As a result, these cases argue, an employer using an older mortality table to calculate a conversion factor decreases the present value of a JSA and—interest rates being equal—the monthly payment retirees receive. The interest rate also affects the calculation, such that using lower interest rates—mortality rates being equal—decreases the present value of benefits in forms other than an SLA.

In the new case, the plaintiffs allege that the IBM Plan violates ERISA’s actuarial equivalence rules for individuals who began participating in the IBM Personal Pension Plan before it was amended effective July 1, 1999. For these individuals, the complaint alleges, when the plan converts an SLA to a JSA, it uses a mortality table that is more than 40 years out of date, “despite massive increases in life expectancy in the intervening decades.”

“As a result, these participants and their beneficiaries receive significantly less than the actuarial equivalent of their single life annuity, directly contrary to ERISA’s requirements,” the complaint states. “Defendants appear to have recognized that these actuarial assumptions did not pass muster.

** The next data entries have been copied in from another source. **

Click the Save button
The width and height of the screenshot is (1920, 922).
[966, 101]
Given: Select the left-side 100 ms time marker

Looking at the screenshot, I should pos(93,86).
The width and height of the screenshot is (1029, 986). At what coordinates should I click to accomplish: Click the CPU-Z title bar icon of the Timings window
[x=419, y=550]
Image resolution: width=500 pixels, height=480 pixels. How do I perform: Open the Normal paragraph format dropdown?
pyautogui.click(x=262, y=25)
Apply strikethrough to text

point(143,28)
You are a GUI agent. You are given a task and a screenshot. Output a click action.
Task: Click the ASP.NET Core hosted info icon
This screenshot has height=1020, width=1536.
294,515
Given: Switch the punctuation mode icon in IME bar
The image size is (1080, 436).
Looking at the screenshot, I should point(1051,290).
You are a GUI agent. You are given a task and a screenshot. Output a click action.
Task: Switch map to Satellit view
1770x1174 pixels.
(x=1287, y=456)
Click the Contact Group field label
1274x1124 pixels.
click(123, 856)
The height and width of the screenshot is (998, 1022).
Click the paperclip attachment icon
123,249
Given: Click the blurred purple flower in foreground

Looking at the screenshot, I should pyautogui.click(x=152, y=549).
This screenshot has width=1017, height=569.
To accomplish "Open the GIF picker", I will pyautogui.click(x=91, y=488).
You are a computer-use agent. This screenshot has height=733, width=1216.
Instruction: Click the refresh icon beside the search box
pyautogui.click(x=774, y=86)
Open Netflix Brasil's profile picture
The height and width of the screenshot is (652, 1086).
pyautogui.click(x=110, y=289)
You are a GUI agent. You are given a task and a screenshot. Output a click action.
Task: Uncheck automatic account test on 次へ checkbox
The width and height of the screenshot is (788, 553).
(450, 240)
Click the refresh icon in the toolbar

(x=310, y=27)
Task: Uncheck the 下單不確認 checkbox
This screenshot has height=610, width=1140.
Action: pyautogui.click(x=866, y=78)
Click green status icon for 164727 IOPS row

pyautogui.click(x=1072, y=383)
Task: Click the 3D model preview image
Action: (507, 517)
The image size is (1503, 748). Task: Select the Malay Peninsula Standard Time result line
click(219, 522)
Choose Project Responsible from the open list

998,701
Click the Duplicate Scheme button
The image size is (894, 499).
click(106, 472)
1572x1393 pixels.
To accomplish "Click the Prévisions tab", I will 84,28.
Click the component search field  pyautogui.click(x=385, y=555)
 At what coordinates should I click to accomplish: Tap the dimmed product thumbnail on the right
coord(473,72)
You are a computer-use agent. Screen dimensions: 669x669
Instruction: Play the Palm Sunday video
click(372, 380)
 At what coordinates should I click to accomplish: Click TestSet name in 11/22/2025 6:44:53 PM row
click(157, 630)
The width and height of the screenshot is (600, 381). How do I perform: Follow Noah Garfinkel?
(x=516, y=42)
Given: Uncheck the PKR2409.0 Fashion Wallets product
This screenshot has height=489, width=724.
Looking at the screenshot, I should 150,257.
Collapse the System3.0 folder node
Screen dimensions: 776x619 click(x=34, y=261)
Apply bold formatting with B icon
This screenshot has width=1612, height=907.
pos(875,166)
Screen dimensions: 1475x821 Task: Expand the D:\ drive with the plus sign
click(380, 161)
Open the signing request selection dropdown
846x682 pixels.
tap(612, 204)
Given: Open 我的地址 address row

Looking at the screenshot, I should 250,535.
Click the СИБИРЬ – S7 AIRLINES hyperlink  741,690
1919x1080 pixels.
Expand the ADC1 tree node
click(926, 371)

In 1999, IBM restructured the plan into a cash balance plan for newer employees to reduce its retirement obligations. When IBM amended the plan [to] effectuate this new structure, it amended the plan’s definition of actuarial equivalence to employ updated actuarial assumptions. But for people who had been employed by IBM before this amendment, defendants continue to employ punitive, unreasonable and severely outdated assumptions, which result in the class receiving less than their full pensions.”

The full text of the compliant is available here. IBM has not yet responded to a request for comment about the lawsuit.